– Я тебе вот что хочу сказать, дядя Колыван, – так же спокойно и негромко заговорил Осташа. – Барку отцову я продал приказчику с кордона Кусьинского завода. Так что за разбой свой ты перед ним отвечать будешь. Мне от твоего разбоя ни убытка, ни унижения.
– А ты докажи, что с моих слов воровали.
– Это ты сам доказывай – приказчику. В Кусье́ слово Перехода уважают. Там ты напоганить ещё не успел.
– Поганил батя твой, вор. Придёт время, и в Кусье узнают, что веры слову Перехода больше нет, потому как Переход за корысть барку разбил.
– Удивляюсь я тебе. – Злоба медленно закипала в груди Осташи. – Ведь ты же правду знаешь. Знаешь, что и я её знаю. Зачем мне так говоришь? Никого ведь нет вокруг. Подвесил бы я решето на нитке – так оно от твоих слов крутилось бы, как колесо водобойное.
– А ты докажи свою правду.
– У тебя у сына всё «брешешь» да «брешешь», и у самого всё «докажи» да «докажи». У вас в Кумыше что, простой правды никогда не слыхали?
– Нету, сопляк, ни правды, ни брехни, если ты ещё не понял. Есть то, чему верят. А веру тому доказать надо.
– Бога и веру даже сам Мирон Галанин не доказал.

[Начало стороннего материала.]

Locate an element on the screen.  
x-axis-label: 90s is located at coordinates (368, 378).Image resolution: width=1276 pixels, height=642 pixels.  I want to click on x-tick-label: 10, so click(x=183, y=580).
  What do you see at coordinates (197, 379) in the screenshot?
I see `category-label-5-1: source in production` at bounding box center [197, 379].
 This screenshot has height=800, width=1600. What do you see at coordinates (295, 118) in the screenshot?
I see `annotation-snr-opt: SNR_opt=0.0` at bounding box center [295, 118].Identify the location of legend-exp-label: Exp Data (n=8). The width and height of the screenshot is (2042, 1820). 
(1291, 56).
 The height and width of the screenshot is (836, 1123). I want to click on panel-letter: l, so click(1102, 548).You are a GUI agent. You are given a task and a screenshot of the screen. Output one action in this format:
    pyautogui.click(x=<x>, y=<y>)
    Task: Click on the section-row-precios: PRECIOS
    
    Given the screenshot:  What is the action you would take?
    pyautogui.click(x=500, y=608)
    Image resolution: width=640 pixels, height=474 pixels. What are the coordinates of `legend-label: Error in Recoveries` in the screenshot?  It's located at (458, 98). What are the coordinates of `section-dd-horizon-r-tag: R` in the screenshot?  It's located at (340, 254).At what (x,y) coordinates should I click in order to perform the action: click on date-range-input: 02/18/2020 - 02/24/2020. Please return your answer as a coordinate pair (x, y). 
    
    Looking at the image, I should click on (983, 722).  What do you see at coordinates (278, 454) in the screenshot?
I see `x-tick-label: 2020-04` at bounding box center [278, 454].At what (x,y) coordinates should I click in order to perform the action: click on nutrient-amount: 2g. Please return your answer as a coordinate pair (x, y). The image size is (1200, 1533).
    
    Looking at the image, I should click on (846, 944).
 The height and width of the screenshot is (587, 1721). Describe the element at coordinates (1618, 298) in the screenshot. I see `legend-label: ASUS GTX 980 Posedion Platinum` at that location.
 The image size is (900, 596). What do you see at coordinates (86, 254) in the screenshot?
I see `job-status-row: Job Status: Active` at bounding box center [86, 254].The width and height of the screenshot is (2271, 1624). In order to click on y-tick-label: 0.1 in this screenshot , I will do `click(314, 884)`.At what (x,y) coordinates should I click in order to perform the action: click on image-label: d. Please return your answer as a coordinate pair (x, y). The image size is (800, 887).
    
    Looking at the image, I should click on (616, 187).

В расколе столицей стал тайный Авраамиев остров на Ирюмских болотах, где сидел бывший крестьянин, а ныне старец и правопреемник огнепального протопопа Мирон Галанин. Вокруг Галанина, как вокруг паука, раскинулась паутина древлеправославной веры – от Кондинских скитов на былых вогульских капищах и мёртвого Пустозёрска на Печоре до разорённых царёвыми полками яицких станиц. Керженец и Повенец, Иргиз и Ирюм держали древлеправославную Русь, словно рваный, прожжённый, пробитый пулями парус. Колыван Бугрин вместе со старцами тайных чусовских скитов дважды ходил к Мирону Галанину на Дальние Кармаки за благословением, за праведными книгами, за духовными письмами. Мирон Галанин был вероучитель, но не праведник, не святой и не апостол. Но для Колывана, как и для беспоповцев, слово Мирона было законом. А для часовенных – только поучением, которому можно и не последовать, если другие старцы перетолкуют.
– Ты отца Мирона не трожь, паскудник, – угрюмо предупредил Колыван. – Не вашему толку его понять. Меньше под никонианцев надо подстилаться.
– Дозвольте, батюшка, в дом пройти, – вдруг раздалось за спиной Осташи, и он вздрогнул. Это сзади неслышно подошла девка, сестра Петруньки.
Осташа оглянулся и шагнул в сторону. Девка стояла опустив глаза, держала в руках стопу помытых плошек. «Неждана», – вспомнил Осташа, как зовут дочь Колывана. Он видел Неждану только голенастой девчонкой и совсем не узнал её теперь.
– Ты почему без моего дозволенья на реку идти посмела? – сквозь зубы спросил Колыван.
– Я думала, батюшка, вы совсем из дому ушли, до вечера не вернётесь, – девка отвечала покорно, но без робости.